* What you are asked to do:
Your answer should consist only of the lines below from the one with "Glasblåsning stockholm (106, 1964)" through the one with "You are a GUI agent. The screenshot is 1368×2576.", copied exactly.

* Data:
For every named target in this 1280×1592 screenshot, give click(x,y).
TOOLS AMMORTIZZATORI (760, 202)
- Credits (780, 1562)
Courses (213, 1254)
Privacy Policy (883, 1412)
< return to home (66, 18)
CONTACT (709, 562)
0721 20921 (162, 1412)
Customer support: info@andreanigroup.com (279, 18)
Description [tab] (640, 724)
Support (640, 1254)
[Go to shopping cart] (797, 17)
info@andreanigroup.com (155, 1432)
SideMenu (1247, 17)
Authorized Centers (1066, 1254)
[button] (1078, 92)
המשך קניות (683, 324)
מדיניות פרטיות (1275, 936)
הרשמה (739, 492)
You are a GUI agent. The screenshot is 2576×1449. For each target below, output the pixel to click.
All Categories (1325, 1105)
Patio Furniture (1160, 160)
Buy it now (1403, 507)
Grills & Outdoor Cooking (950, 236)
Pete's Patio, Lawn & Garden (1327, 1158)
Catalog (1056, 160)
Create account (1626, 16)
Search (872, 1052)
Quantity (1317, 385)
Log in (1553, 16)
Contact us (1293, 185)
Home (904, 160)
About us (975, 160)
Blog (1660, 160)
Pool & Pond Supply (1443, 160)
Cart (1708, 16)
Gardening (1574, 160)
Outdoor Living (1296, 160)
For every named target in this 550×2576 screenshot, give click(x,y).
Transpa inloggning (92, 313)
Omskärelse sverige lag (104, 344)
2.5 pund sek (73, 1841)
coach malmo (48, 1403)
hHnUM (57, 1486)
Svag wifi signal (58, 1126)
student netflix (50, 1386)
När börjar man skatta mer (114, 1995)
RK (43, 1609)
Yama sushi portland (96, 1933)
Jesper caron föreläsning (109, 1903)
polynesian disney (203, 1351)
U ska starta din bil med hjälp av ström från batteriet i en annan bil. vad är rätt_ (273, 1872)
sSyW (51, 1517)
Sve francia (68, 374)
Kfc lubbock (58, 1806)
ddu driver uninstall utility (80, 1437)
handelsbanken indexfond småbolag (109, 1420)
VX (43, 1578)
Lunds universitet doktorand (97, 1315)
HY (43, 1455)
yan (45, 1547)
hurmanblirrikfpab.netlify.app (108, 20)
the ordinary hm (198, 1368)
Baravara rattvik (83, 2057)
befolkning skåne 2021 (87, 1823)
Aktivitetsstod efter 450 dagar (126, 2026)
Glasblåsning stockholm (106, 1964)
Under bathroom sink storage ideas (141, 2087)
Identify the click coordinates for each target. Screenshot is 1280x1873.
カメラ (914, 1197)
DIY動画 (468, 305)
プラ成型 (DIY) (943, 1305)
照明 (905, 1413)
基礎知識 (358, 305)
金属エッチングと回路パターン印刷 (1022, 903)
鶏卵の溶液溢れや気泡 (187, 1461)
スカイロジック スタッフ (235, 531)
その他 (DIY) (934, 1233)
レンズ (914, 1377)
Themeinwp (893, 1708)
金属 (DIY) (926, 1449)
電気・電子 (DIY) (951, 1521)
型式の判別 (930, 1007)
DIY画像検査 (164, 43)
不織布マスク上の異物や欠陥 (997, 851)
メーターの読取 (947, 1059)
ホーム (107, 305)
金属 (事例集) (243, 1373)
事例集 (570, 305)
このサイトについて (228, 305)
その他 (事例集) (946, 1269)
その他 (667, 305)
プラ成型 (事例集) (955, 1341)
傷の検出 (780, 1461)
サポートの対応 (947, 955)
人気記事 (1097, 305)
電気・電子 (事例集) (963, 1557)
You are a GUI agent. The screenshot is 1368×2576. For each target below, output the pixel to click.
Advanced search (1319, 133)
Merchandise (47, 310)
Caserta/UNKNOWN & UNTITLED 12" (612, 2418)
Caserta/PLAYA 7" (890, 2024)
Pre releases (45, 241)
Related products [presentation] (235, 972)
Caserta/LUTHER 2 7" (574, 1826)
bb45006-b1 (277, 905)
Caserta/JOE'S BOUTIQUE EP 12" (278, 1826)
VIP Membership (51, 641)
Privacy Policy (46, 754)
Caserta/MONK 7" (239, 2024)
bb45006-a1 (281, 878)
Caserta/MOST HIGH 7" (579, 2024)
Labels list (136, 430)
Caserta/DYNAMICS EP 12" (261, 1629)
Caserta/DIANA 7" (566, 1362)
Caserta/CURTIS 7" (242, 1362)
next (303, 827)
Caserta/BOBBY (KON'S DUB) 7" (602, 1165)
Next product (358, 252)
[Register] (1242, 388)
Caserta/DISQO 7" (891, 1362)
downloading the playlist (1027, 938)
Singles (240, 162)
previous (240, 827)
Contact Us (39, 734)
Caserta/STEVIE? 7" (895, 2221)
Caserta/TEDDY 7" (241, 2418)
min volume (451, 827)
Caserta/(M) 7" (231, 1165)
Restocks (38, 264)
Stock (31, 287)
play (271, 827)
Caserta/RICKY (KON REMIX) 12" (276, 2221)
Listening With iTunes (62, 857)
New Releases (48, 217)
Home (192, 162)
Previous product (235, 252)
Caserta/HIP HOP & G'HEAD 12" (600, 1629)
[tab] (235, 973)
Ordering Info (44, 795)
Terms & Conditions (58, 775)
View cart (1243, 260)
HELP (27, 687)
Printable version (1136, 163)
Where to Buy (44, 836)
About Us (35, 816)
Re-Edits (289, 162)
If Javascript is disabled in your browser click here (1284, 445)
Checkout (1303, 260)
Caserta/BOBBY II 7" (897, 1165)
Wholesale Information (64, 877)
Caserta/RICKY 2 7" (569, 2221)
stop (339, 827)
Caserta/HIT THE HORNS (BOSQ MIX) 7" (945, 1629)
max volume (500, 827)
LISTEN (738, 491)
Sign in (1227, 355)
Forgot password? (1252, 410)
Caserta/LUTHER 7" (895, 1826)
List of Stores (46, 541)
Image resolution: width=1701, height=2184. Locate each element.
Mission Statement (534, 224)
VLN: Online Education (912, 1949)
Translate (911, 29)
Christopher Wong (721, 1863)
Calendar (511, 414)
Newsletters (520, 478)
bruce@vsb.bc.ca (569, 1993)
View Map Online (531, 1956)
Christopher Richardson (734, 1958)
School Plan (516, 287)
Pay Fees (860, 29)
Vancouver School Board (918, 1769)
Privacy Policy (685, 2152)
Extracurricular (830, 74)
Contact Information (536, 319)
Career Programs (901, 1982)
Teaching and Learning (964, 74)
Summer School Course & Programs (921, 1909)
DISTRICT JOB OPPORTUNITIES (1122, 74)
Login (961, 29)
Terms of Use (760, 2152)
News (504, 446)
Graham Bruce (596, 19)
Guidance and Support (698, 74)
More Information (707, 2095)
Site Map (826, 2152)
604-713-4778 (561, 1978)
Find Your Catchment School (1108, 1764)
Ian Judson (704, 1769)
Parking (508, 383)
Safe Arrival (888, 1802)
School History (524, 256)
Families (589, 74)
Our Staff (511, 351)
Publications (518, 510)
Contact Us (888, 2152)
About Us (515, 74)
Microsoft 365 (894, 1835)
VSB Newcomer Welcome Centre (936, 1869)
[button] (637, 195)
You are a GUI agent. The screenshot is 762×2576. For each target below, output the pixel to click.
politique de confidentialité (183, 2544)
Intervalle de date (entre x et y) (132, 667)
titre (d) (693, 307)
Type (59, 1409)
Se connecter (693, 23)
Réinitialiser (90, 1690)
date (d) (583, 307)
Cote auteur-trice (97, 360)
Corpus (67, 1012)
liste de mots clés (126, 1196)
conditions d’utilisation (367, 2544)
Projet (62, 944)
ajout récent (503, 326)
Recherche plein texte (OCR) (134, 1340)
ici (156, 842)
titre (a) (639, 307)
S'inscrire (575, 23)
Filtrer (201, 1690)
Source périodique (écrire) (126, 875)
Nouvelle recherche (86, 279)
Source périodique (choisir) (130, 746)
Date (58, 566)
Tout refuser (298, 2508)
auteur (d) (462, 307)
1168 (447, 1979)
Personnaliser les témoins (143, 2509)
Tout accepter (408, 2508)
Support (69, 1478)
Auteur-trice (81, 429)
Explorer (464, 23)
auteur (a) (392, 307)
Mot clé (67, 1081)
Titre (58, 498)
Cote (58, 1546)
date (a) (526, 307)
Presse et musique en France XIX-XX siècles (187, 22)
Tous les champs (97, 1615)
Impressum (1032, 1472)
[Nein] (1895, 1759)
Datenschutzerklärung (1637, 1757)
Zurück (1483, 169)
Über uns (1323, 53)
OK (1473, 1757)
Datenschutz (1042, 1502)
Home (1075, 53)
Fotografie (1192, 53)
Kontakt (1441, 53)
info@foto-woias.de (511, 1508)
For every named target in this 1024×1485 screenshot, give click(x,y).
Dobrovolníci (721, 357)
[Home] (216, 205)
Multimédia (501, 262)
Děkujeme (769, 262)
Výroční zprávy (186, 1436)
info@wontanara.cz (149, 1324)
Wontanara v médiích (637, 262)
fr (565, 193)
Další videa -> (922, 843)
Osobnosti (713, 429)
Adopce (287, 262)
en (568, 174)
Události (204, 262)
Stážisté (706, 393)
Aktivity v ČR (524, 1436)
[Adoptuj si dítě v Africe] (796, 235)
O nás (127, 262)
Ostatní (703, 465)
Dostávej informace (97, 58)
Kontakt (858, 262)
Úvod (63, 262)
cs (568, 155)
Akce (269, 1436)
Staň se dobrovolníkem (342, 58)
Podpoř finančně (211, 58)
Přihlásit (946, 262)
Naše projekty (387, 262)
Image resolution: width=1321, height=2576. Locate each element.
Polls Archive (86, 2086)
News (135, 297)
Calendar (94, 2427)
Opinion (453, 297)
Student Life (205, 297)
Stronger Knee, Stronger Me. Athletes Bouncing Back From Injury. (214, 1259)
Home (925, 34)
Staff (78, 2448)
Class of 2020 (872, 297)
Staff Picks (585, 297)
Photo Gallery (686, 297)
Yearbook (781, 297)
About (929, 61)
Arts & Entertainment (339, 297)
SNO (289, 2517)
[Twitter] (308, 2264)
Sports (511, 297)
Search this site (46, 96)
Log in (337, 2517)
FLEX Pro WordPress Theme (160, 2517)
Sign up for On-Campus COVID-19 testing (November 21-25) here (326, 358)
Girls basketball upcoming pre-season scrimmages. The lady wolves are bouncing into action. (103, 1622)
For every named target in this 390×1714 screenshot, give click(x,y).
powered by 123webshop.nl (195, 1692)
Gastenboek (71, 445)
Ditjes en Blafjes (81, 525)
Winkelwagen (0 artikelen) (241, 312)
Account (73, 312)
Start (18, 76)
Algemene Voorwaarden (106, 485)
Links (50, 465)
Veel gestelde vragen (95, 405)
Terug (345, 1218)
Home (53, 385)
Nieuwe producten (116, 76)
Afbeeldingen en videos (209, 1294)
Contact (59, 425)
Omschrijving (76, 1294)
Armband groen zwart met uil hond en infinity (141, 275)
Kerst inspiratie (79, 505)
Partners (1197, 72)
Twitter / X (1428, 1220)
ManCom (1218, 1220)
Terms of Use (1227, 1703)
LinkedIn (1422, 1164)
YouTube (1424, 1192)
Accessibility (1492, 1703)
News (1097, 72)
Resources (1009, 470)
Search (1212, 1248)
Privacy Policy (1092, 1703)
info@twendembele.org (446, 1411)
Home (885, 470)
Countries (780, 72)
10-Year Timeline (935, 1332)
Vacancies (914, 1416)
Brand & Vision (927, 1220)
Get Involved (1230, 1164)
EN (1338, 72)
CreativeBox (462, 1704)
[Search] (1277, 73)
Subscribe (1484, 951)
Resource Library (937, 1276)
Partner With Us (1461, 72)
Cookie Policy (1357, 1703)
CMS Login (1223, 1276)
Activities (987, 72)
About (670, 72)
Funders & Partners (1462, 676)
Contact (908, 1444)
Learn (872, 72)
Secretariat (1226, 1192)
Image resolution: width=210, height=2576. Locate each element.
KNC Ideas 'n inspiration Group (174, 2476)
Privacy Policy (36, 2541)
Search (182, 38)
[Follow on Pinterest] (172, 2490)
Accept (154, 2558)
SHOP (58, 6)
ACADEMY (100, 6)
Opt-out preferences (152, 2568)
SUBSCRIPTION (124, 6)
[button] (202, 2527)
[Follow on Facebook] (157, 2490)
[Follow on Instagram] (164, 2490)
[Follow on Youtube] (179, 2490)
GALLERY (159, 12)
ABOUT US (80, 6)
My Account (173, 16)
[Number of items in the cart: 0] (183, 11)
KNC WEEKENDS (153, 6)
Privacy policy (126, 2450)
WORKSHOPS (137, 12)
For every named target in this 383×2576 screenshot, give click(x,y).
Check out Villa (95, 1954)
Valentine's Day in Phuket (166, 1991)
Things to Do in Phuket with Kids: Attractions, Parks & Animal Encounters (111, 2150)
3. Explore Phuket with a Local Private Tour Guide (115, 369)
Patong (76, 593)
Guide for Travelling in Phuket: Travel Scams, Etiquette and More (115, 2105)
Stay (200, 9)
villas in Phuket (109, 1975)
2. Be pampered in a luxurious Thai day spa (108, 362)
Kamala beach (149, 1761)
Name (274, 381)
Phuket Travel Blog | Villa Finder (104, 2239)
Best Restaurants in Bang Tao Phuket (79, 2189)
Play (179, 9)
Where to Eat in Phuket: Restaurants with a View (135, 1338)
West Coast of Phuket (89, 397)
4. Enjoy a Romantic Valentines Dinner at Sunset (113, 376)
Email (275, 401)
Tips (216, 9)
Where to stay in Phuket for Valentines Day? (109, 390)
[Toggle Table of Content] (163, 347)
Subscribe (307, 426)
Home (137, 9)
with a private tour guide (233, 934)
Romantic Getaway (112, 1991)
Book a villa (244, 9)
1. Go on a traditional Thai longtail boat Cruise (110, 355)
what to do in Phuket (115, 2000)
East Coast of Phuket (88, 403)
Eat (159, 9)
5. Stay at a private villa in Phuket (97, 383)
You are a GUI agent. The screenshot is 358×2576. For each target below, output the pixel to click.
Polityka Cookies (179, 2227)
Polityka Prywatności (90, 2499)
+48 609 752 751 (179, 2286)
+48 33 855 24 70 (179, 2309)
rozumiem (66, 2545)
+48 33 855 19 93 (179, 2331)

* Answer box:
Glasblåsning stockholm (106, 1964)
Under bathroom sink storage ideas (141, 2087)
Identify the click coordinates for each target. Screenshot is 1280x1873.
カメラ (914, 1197)
DIY動画 (468, 305)
プラ成型 (DIY) (943, 1305)
照明 (905, 1413)
基礎知識 (358, 305)
金属エッチングと回路パターン印刷 (1022, 903)
鶏卵の溶液溢れや気泡 (187, 1461)
スカイロジック スタッフ (235, 531)
その他 (DIY) (934, 1233)
レンズ (914, 1377)
Themeinwp (893, 1708)
金属 (DIY) (926, 1449)
電気・電子 (DIY) (951, 1521)
型式の判別 (930, 1007)
DIY画像検査 (164, 43)
不織布マスク上の異物や欠陥 (997, 851)
メーターの読取 (947, 1059)
ホーム (107, 305)
金属 (事例集) (243, 1373)
事例集 (570, 305)
このサイトについて (228, 305)
その他 (事例集) (946, 1269)
その他 (667, 305)
プラ成型 (事例集) (955, 1341)
傷の検出 (780, 1461)
サポートの対応 (947, 955)
人気記事 (1097, 305)
電気・電子 (事例集) (963, 1557)
You are a GUI agent. The screenshot is 1368×2576. For each target below, output the pixel to click.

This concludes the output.